The conflict was fueled partly by Ford’s decision nearly two years earlier to roughly double the pay of his workers to a then-unheard-of $5 per day. Other business leaders accused him of imperiling their companies by pushing up wages throughout American industry.
Ford insisted that he was simply being pragmatic. The advent of the assembly line had routinized the labor of making cars. Many workers chafed at what felt like a demotion to robotic and repetitive tasks, and they quit in droves. Ford cast higher pay — aimed partly at preempting a union drive — as the means to attract enough hands to produce growing volumes of cars.
“A low-wage business is always insecure,” he declared.
A vintage blue Ford Mustang Shelby Cobra GT-500 Fastback on display.
Given the stupendous success of the Model T, Ford dominated the market for popularly priced cars. Paying higher wages was thus a means of protecting its dominance, said Mark J. Roe, a professor at Harvard Law School.
More broadly, Ford portrayed bountiful wages as the key to fostering the consumer economy that he championed, with affordable cars as the means toward pushing out the contours of cities, opening up new forms of housing, offices and leisure.
“Most of the people of the country live on wages,” Ford would write in his memoir. “The scale of their living — the rate of their wages — determines the prosperity of the country.”
Under withering cross-examination during the Dodge brothers lawsuit, Ford declared that the very point of his business was to provide jobs and build affordable cars, with money merely an incidental result, according to an account in Richard Snow’s biography “I Invented the Modern Age.”
“Business is a service, not a bonanza,” Ford said.
The Michigan Supreme Court ultimately rejected that conception. “A business corporation is organized and carried on primarily for the profit of the stockholders,” the court decreed.
That decision now stands as a landmark on the march of the American shareholder toward primacy.
The court ruled for the Dodge brothers and ordered Ford to distribute roughly $25 million in dividends, though — via an appeal — Ford secured the right to go ahead with building the Rouge.
Ford later squeezed out the Dodge brothers, purchasing their shares, and taking control of his company.
But today more than half of Ford Motor’s shares are controlled by Wall Street institutions like Vanguard, a mutual fund company, and BlackRock, the world’s largest asset management company, now overseeing more than $10 trillion.

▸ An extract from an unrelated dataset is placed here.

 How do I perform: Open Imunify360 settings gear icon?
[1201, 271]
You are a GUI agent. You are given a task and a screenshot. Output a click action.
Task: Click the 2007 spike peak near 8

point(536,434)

In the three years leading up to the pandemic, Ford distributed dividends to shareholders reaching $7.9 billion, or 70% of its profits, according to data tabulated by William Lazonick, an economist at the University of Massachusetts Lowell.
Compared with other publicly traded companies, Ford has shown greater inclination to limit dividends and preserve capital in the face of challenges, Lazonick said.
But chip companies have catered heavily to their investors by limiting their capacity — a strategy to maintain high prices. Shortages of truck drivers and warehouse workers are frequently the result of the downgrading of such jobs, with wages cut as a way to reward shareholders.
Ford would not have accepted the shortages resulting from undue dependence on a supplier that could not satisfy his company’s demands.
“He’d probably go fire whoever did that,” said Willy C. Shih, an international trade expert at Harvard Business School. “He knew he had to get control of the company before he could deliver the car for the masses.”
The parking lots that now hold F-150 pickup trucks awaiting chips lie in the shadow of Ford’s corporate headquarters in Dearborn. One sits across the street from Henry Ford Elementary School.
Late last year, the company announced a partnership geared toward making chips in the United States.
“We’re certainly reflecting on the past two years,” said Thai-Tang, the Ford executive.